BIS warns AI bust could match 2008 credit disruption, flags record debt and inflation dangers
The Bank for International Settlements flags an AI investment bust, record-high public debt, and stubbornly high inflation as interconnected threats that could test global credit markets and the economy, urging central banks to prepare for action.
Multiple pressure points
The BIS Annual Economic Report, published Sunday, identifies four main risks: resurgent inflation, AI investment fragility, financial vulnerabilities, and record sovereign debt. Economic activity remains resilient, but the central bank umbrella group warns that disciplined policymaking is critical.
Policy actions must reinforce each other to avoid a pull and push on the global economy.

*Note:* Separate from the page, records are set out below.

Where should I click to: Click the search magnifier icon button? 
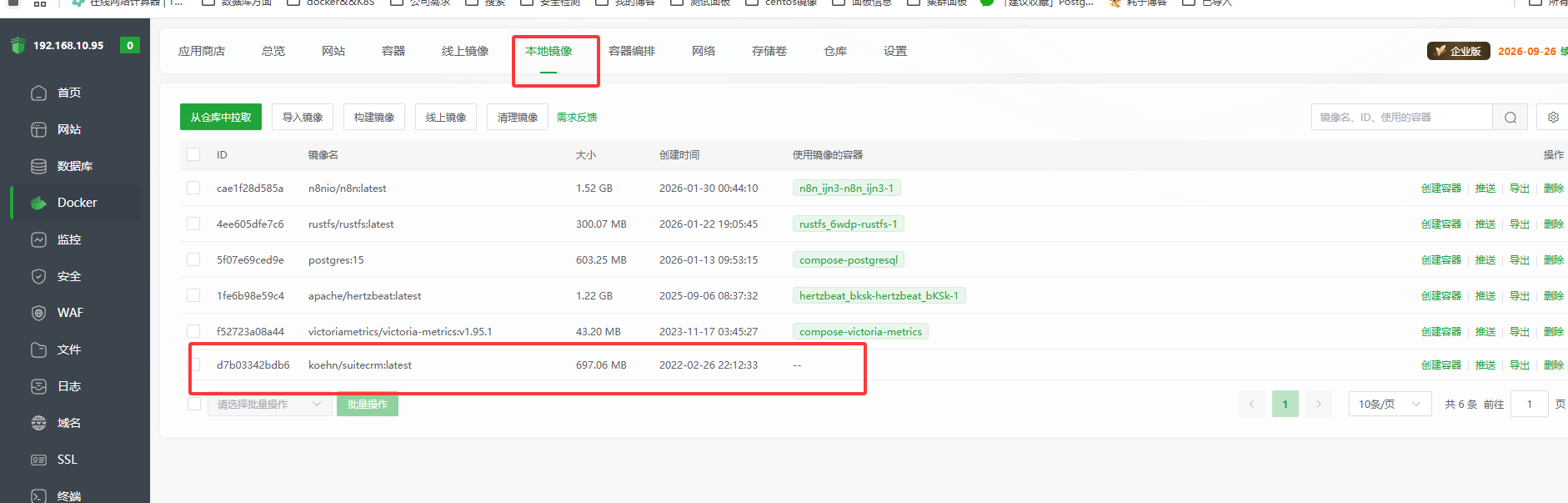1510,118
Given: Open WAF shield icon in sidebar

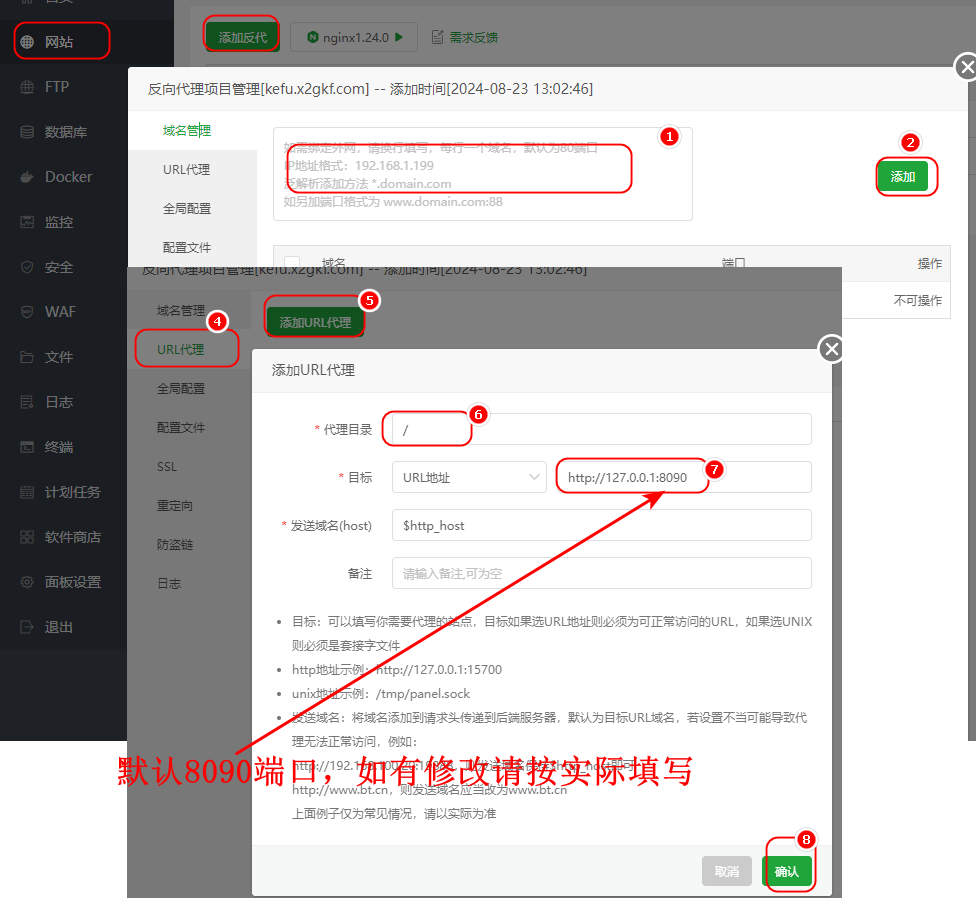Looking at the screenshot, I should pos(27,312).
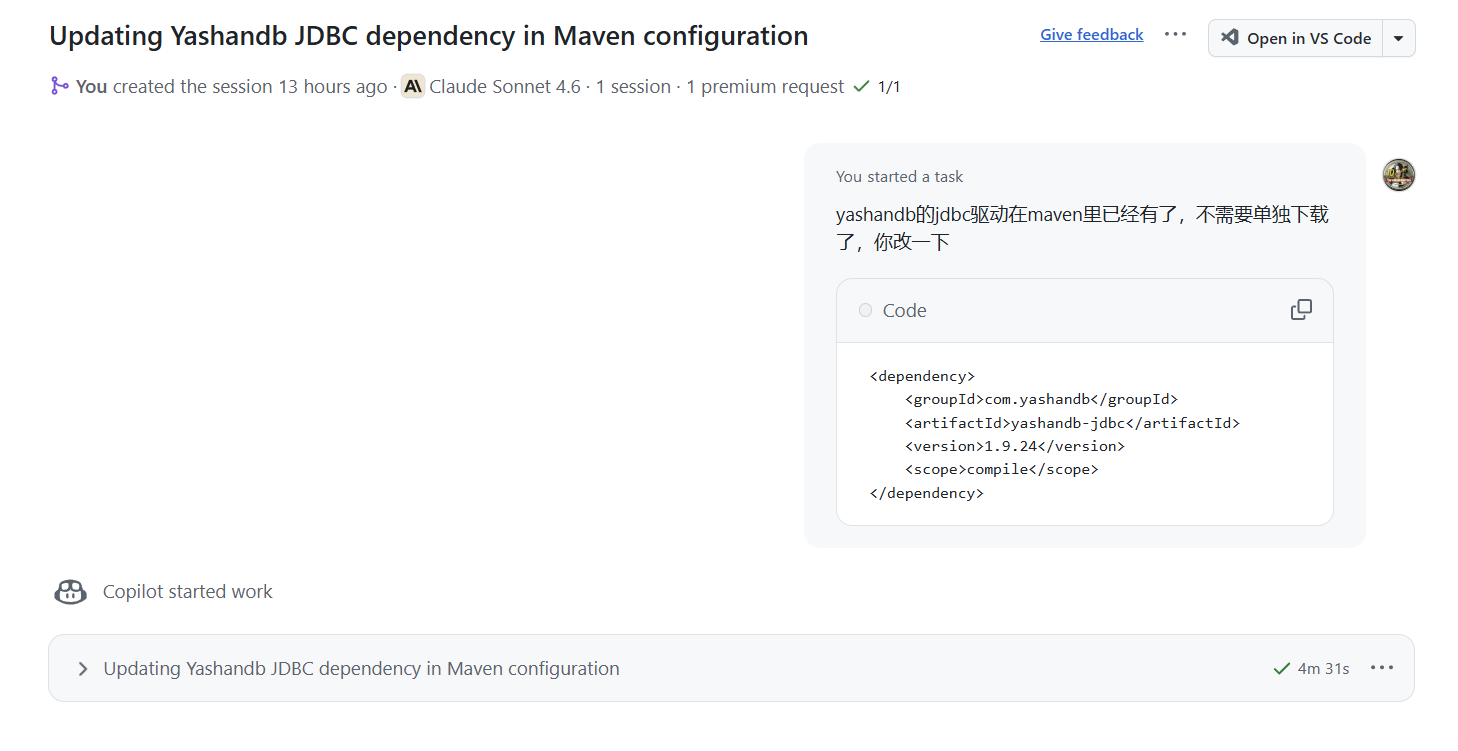Click the Anthropic logo before Claude Sonnet

[413, 87]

Ultimately, success depends on sound fiscal and financial foundations.
AI exuberance and circular financing
The BIS draws a direct comparison between an AI bust and the 2008 financial crisis. Disappointment in returns could trigger a sudden pullback in financing and turn the capex boom into a protracted investment bust, with knock-on effects on financial conditions. It highlights "circular financing" where chipmakers and hyperscalers take equity stakes in AI labs that then commit to multi-year chip purchases, with poorly disclosed terms and assets possibly pledged multiple times. The five biggest hyperscalers are expected to invest more than $1tn from 2025 to the end of 2026, and the BIS sees historical parallels in the canal and railway manias and the dotcom bubble.
A major equity-market correction could have larger macroeconomic consequences today than in the past.
Debt and fiscal stress
Record-high public debt is another flashpoint. The BIS’s Frank Smets warns that sovereign bonds are now increasingly held by highly leveraged hedge funds, creating a feedback loop between government finances and financial stability. This could lead to sharper and more frequent bond sell-offs and rapidly deteriorate financing conditions. De Cos calls for urgency in reducing debt levels in major economies.
Inflation and supply shocks
Inflation has picked up again, and the BIS cautions that more frequent supply disruptions could entrench higher inflation expectations. De Cos says the memory of the 2022 cost-of-living shock raises the probability of second-round effects from the current Middle East energy disruption, though the US-Iran ceasefire and Strait of Hormuz reopening are good news that avoid extreme scenarios, while oil-market normalisation will take time.
Credit market vulnerabilities
Corporate credit spreads near a century low and record-high share prices have drawn tech groups into huge debt and equity issuance. SpaceX’s blockbuster $86bn IPO and a subsequent $25bn bond sale prompted Allianz’s investment chief to warn of bubble territory. The BIS says that a repricing of risk, whether from higher rates or an AI bust, could be as disruptive to credit as 2008.